Me despertó el revisor sacudiéndome ligeramente antes de dejarme tranquila. Miré por la ventanilla, pero no vi gran cosa, salvo las luces de la calle que iluminaban el pequeño andén.

Aparte de eso, estaba oscuro. Era lógico, ya que eran casi las tres de la mañana.

Cogí mi bolsa y salí del tren. Le di las gracias al revisor y salí del andén.

No tenía ni idea de dónde estaba, pero empecé a caminar por las calles del pueblo. No parecía una gran ciudad, sino más bien un pequeño pueblo acogedor.

Esa era al menos la sensación que se tenía al caminar por la calle contemplado las pequeñas y acogedoras casas con sus vallas blancas.

Mientras caminaba por la calle, el viento parecía arreciar y el frío aire otoñal me hizo temblar.

Necesitaba encontrar un lugar donde quedarme, ya que hacía demasiado frío para tumbarme en un banco.

Seguí caminando por las calles poco iluminadas en busca de algo. Si no había un motel, al menos debía de tener un bar donde pudiera encontrar algo de calor y tal vez una copa o diez.

Era viernes por la noche, así que los jóvenes adultos de la ciudad debían de tener algún lugar adonde ir a satisfacer sus ansias de bebida.

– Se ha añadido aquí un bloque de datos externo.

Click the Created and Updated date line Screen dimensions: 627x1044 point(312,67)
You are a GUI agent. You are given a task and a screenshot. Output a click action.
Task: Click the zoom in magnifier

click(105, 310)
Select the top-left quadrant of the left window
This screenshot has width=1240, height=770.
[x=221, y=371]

Mientras pensaba, empecé a notar el cambio de paisaje.

En lugar de las pequeñas y acogedoras casas familiares, los edificios se iban haciendo un poco más grandes y parecían más bien apartamentos. Pronto me encontré caminando por una calle con tiendas de ropa, zapaterías y exactamente lo que estaba buscando.

Un bar.

Por lo que parecía, era el único. Tenía un gran cartel rojo de neón que decía «Sam's Bar» y oí música procedente de la puerta principal abierta.

Suspiré, sintiéndome aliviada de encontrar algo de calor en el frío y me dirigí hacia el bar.